▶ **Aim of the task**: Transcribe exactly each line of the entries, from the opening line to the line with "New Products [more] (129, 1094)", with both of those lines included.

▶ **Excerpted data**:
•••

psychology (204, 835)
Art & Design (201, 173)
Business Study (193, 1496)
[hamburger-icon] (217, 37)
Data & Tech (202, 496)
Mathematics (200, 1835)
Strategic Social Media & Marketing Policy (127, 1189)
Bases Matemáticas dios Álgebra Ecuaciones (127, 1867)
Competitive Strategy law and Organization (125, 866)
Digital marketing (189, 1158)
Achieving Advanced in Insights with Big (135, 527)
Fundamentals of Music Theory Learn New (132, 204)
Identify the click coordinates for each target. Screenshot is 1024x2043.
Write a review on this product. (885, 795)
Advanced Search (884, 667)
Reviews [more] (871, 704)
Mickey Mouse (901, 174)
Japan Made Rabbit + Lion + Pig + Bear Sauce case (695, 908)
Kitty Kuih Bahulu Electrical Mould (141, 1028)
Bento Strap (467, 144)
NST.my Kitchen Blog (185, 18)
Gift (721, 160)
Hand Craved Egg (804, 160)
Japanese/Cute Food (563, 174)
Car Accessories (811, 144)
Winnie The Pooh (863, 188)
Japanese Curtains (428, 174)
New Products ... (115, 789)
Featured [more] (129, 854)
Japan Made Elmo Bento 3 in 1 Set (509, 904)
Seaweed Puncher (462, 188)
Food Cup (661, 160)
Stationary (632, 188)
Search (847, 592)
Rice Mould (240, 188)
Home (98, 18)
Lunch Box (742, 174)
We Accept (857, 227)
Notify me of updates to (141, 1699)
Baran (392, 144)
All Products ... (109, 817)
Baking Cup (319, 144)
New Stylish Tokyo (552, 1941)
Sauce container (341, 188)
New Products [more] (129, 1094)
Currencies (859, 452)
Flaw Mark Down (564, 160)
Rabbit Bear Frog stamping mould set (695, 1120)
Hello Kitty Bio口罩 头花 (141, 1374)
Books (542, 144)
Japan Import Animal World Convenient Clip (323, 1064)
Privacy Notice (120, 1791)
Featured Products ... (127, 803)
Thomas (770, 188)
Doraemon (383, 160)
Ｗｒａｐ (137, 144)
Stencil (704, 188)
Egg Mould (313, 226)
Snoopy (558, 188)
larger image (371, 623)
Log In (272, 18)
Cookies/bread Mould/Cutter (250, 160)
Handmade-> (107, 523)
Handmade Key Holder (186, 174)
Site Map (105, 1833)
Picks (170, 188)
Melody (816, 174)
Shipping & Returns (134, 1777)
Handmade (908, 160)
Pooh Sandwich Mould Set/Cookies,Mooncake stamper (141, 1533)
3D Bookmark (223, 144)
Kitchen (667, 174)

•••

▶ **Written solution**:
psychology (204, 835)
Art & Design (201, 173)
Business Study (193, 1496)
[hamburger-icon] (217, 37)
Data & Tech (202, 496)
Mathematics (200, 1835)
Strategic Social Media & Marketing Policy (127, 1189)
Bases Matemáticas dios Álgebra Ecuaciones (127, 1867)
Competitive Strategy law and Organization (125, 866)
Digital marketing (189, 1158)
Achieving Advanced in Insights with Big (135, 527)
Fundamentals of Music Theory Learn New (132, 204)
Identify the click coordinates for each target. Screenshot is 1024x2043.
Write a review on this product. (885, 795)
Advanced Search (884, 667)
Reviews [more] (871, 704)
Mickey Mouse (901, 174)
Japan Made Rabbit + Lion + Pig + Bear Sauce case (695, 908)
Kitty Kuih Bahulu Electrical Mould (141, 1028)
Bento Strap (467, 144)
NST.my Kitchen Blog (185, 18)
Gift (721, 160)
Hand Craved Egg (804, 160)
Japanese/Cute Food (563, 174)
Car Accessories (811, 144)
Winnie The Pooh (863, 188)
Japanese Curtains (428, 174)
New Products ... (115, 789)
Featured [more] (129, 854)
Japan Made Elmo Bento 3 in 1 Set (509, 904)
Seaweed Puncher (462, 188)
Food Cup (661, 160)
Stationary (632, 188)
Search (847, 592)
Rice Mould (240, 188)
Home (98, 18)
Lunch Box (742, 174)
We Accept (857, 227)
Notify me of updates to (141, 1699)
Baran (392, 144)
All Products ... (109, 817)
Baking Cup (319, 144)
New Stylish Tokyo (552, 1941)
Sauce container (341, 188)
New Products [more] (129, 1094)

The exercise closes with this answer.